As you can see, the beam diameters of the incident and reflected beams must be the same.
Hence, option A is correct.
When the incident rays diverge and fall on the mirror, these rays act as the rays coming from an object placed in the left focus of the lens. The rays must reflect in such a way that they will intersect at the same focus of the lens.
Hence, use the formula of a curved mirror i.e. $\dfrac{1}{v}+\dfrac{1}{u}=\dfrac{1}{f}$ ….. (i).
In this case, $u=-|{{f}_{1}}|-d$, $v=-|{{f}_{1}}|-d$, $f=-|{{f}_{2}}|$
Substitute the values in equation (i).
$\Rightarrow \dfrac{1}{-|{{f}_{1}}|-d}+\dfrac{1}{-|{{f}_{1}}|-d}=\dfrac{1}{-|{{f}_{2}}|}$
$\Rightarrow \dfrac{2}{|{{f}_{1}}|+d}=\dfrac{1}{|{{f}_{2}}|}$
$\Rightarrow 2|{{f}_{2}}|=|{{f}_{1}}|+d$
$\Rightarrow d=2|{{f}_{2}}|-|{{f}_{1}}|$
Hence, option B is also correct.
The position of the image of an object depends on the position of the object and the focal length of the mirror or the lens only. It does not depend on the surrounding medium if the entire set up is present in a single medium.
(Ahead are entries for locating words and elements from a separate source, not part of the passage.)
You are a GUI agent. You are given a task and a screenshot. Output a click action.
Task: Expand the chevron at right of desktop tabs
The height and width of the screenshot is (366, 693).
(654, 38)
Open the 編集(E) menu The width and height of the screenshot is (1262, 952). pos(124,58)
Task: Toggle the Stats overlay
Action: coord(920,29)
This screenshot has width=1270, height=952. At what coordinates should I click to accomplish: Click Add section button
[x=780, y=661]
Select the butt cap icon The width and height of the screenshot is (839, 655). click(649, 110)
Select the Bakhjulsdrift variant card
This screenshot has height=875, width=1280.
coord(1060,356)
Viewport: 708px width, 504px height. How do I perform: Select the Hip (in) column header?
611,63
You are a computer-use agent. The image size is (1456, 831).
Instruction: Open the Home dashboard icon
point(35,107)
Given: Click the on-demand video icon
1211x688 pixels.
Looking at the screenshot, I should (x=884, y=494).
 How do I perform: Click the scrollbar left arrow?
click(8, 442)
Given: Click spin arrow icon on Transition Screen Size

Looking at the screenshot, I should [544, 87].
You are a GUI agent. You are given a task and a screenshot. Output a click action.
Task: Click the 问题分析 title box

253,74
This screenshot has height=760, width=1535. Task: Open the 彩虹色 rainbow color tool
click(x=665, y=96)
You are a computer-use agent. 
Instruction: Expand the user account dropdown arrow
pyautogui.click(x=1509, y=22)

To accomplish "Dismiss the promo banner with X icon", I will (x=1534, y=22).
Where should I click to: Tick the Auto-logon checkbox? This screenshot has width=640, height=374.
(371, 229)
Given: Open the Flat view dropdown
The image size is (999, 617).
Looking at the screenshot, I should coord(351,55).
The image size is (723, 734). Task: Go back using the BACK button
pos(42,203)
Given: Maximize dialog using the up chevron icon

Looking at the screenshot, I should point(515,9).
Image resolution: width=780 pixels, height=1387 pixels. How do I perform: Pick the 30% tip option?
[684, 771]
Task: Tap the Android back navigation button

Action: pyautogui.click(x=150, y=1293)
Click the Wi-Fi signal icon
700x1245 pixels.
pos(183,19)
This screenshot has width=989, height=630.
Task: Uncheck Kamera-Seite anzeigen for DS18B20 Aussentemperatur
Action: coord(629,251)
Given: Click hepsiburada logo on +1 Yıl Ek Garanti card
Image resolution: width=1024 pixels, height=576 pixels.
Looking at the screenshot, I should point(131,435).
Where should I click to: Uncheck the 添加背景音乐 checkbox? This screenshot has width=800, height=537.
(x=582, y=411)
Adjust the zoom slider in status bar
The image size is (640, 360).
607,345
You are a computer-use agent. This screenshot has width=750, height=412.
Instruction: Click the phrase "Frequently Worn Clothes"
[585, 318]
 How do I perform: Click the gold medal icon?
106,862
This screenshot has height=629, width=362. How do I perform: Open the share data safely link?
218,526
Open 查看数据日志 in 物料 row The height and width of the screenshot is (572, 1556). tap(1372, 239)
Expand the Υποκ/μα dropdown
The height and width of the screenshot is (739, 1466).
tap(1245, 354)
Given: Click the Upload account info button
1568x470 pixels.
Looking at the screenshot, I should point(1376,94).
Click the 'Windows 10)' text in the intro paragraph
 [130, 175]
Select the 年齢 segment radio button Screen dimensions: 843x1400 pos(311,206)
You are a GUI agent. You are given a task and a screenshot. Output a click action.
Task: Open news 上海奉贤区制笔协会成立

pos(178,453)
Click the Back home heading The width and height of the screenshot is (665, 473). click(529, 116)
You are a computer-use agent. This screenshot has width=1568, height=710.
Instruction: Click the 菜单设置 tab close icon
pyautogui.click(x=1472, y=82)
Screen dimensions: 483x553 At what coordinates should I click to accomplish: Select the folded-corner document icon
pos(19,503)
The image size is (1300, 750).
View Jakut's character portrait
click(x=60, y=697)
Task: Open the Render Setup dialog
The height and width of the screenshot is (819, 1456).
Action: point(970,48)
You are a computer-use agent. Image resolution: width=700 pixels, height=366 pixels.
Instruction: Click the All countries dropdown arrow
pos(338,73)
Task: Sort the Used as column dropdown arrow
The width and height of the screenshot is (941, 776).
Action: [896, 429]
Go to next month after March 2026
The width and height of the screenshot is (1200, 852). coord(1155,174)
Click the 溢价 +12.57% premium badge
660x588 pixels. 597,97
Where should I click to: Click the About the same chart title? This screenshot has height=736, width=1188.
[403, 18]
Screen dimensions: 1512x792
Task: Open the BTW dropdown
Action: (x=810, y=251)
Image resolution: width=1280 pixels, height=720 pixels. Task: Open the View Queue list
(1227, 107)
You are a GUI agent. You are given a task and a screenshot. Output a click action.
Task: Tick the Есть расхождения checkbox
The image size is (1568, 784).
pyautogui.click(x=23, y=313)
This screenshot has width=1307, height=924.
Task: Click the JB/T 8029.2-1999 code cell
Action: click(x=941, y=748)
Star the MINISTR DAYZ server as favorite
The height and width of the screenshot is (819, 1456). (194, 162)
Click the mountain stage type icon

However, the focal length of a lens depends on the surrounding medium.
Therefore, when the entire arrangement is placed in water, the conditions will be changed.
Hence, the correct options are A and B.

Note: The position of the image of an object depends on the position of the object and the focal length of the mirror or the lens only. It does not depend on the surrounding medium if the entire set up is present in a single medium.
However, the focal length of a lens depends on the surrounding medium.
Therefore, when the entire arrangement is placed in water, the conditions will be changed.
We do not have to use the mirror formula if we know the fact that the image and the object coincide only when the object is placed at the centre of curvature of the mirror. Therefore, in this case, the focus of the lens and the centre of curvature of the mirror will coincide.
If you look at the figure, the radius of curvature R is equal to the sum of focal length of the lens and the distance of separation.
Hence, $R=|{{f}_{1}}|+d$ … (1).
And we know that for a concave mirror $R=2|f|$
Hence, $R=2|{{f}_{2}}|$
Substitute the value of R in equation (1)
$\Rightarrow 2|{{f}_{2}}|=|{{f}_{1}}|+d$
$\Rightarrow d=2|{{f}_{2}}|-|{{f}_{1}}|$